We were already starting to realize then that the smooth-surfaced, fan-shaped halls built to seat up to 5,000 were problematic. We needed, instead, the classical columns and statues that filled the traditional halls. More precisely, these halls needed more surfaces for the sound to bounce off of in order to have a more even projection and that 2-second ideal reverberation time. (The 2-second time is considered ideal for classical and Romantic period symphonic music, and closer to 1.6 seconds is needed for opera.)
The hall had to be redone completely, and in 1976 a renovated hall, the Avery Fisher Hall, opened. Acoustic engineer Cyril Harris, a traditionalist who pushed for the use of materials like wood and plaster and who had worked on the Metropolitan Opera House as well, consulted on the project and went on to work on about 100 theaters.

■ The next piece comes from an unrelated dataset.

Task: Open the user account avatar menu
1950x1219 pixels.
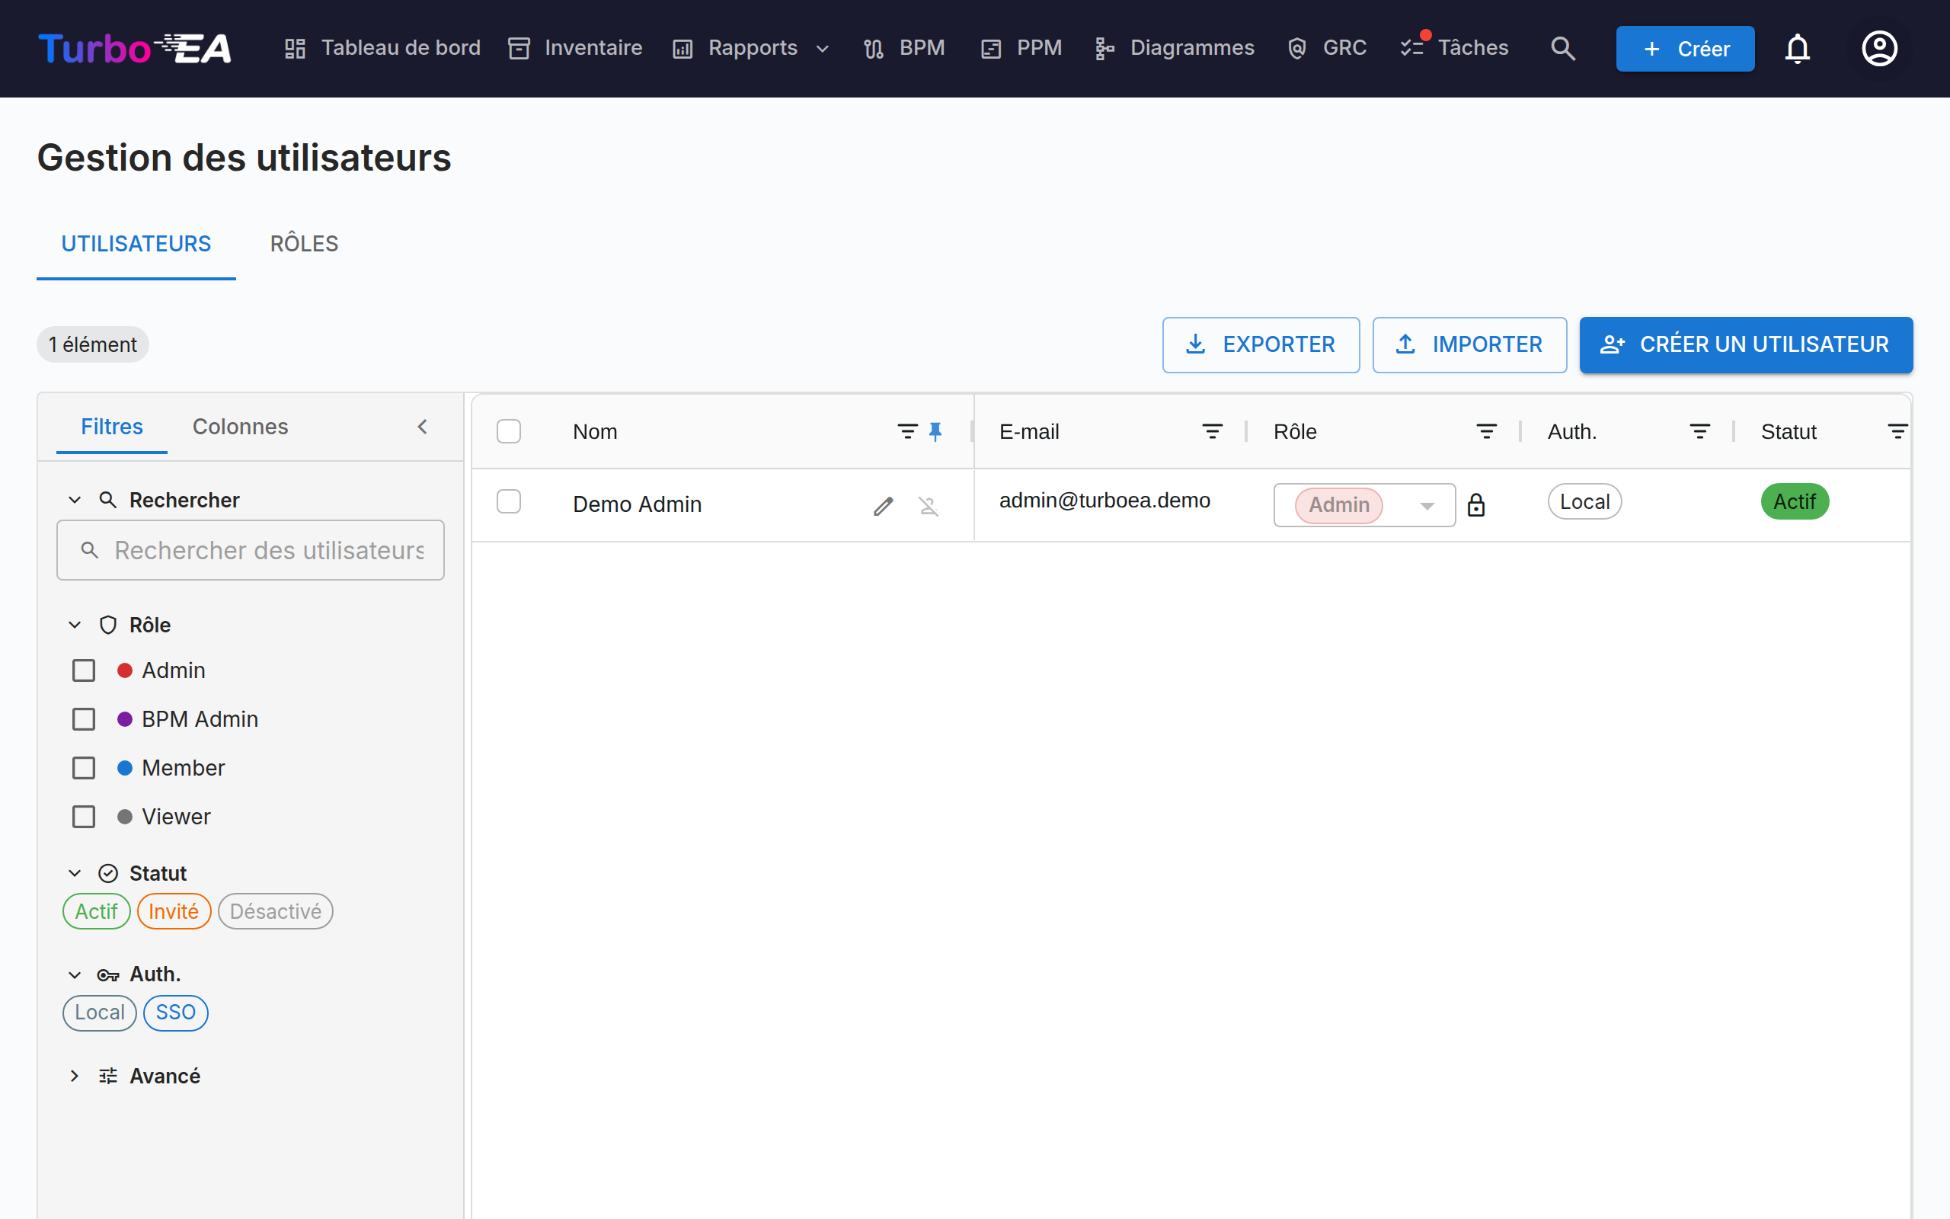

Today, several concert halls built in this century regularly make the top of the list for best acoustics. The Musikverein’s top placement has been disputed too—rankings are subjective, after all, but the hall is quite lovely to look at and has a glowing reputation.
The designers of these halls have since developed better sound modeling and have had enough bad halls to heed acoustic engineers’ recommendations.
For instance, consulting firm Arup built the SoundLab two decades ago. The lab itself is relatively low-tech, mostly a room with many speakers, but the way the 40-some speakers are arranged in a sphere allows the user inside the lab to hear something as it would sound if he were inside a building he was designing.
The firm worked on halls like the Milton Court in London, National Sawdust in Brooklyn, the Melbourne Recital Centre in Australia, the Oslo Opera House in Norway, and the multipurpose Stormen Concert Hall in Norway.
There have been many a study for which participants were asked to rate the loudness of cars or trains of different colors. Somehow, even though researchers are playing the same audio clip twice, the red train is louder than the green train.
Short of painting the entire New York City subway system green, there are still some things engineers can do to control the underground din.
SoundLab has also been used to consult on projects that have nothing to do with beautifying sound: Someone interested in building a wind farm may need to convince others that it really is not so noisy, or communities might want to know how much noise a high-speed rail may make. Mastering the art of concert halls has, in a way, helped bring the field of acoustic engineering to broader uses. Designing an acoustically pleasing building is still seldom a high priority, but many people have an interest in quieter schools, quieter offices, or quieter homes.
In New York, the SoundLab was also used to help create a quieter Fulton Street subway station (which sees a weekday ridership of about 300,000) and led to using “low-vibration” tracks for the new Second Avenue subway line (daily ridership of about 150,000 at the four stops, a month after opening). The ceiling of the Second Avenue line also curves in a way that directs sound back towards the trains rather than to the platforms.
Arup is also working with the Metropolitan Transportation Authority on a station upgrade initiative that includes noise control measures, mostly so the messages broadcast to commuters can be heard clearly. Much of this involves the use of different materials for the finishes, like absorbent fiberglass to line ceilings and sound-absorbing, cement-based substances to coat tunnels.
Pallasmaa mentions in his book that contemporary cities have lost the type of echo that characterizes a city, with piped in music and streets that can’t return sound because they are so broad and full of noise. “Our ears have been blinded,” he wrote.
But if we are conscious in our efforts to shape the space around us, we can continue to build memorable spaces that engage both the mind and body. After all, Pallasmaa wrote, the art of architecture should be a “reconciliation between ourselves and the world.”